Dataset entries
┄┄┄┄┄┄┄┄┄┄┄┄┄┄┄┄┄┄┄┄

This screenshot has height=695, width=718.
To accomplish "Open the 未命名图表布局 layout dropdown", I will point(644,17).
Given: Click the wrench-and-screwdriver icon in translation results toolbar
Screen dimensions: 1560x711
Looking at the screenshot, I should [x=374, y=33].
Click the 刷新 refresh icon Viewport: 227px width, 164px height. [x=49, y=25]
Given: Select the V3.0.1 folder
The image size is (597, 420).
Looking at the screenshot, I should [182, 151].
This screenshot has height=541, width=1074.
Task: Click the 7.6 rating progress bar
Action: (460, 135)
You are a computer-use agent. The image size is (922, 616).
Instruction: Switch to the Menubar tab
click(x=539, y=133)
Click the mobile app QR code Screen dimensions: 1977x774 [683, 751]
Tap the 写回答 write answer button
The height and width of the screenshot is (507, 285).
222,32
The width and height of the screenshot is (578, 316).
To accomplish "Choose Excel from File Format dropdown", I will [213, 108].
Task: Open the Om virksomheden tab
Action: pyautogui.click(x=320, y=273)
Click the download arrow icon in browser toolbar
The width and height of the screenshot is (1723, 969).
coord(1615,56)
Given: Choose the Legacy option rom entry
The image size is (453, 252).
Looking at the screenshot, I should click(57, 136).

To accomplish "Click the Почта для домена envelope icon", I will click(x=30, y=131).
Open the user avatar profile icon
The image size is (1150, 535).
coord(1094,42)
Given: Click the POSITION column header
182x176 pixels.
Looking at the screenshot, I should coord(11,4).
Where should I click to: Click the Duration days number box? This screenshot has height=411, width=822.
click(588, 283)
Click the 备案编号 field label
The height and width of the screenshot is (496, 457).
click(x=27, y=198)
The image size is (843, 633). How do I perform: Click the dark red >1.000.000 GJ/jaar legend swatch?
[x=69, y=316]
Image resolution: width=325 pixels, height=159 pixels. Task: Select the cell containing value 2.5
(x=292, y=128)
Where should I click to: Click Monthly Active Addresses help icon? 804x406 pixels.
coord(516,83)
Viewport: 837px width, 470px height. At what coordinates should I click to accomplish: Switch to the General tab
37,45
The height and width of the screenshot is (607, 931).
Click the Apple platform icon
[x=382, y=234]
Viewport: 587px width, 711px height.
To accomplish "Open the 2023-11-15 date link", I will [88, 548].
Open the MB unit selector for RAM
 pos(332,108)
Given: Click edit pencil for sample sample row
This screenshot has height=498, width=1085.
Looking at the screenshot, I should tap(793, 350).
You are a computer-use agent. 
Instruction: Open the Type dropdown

┄┄┄┄┄┄┄┄┄┄┄┄┄┄┄┄┄┄┄┄

> **TASK TO CARRY OUT**: What is the number of lines in the records that contain "Given"? Give that number only.

> **RESULT**: 5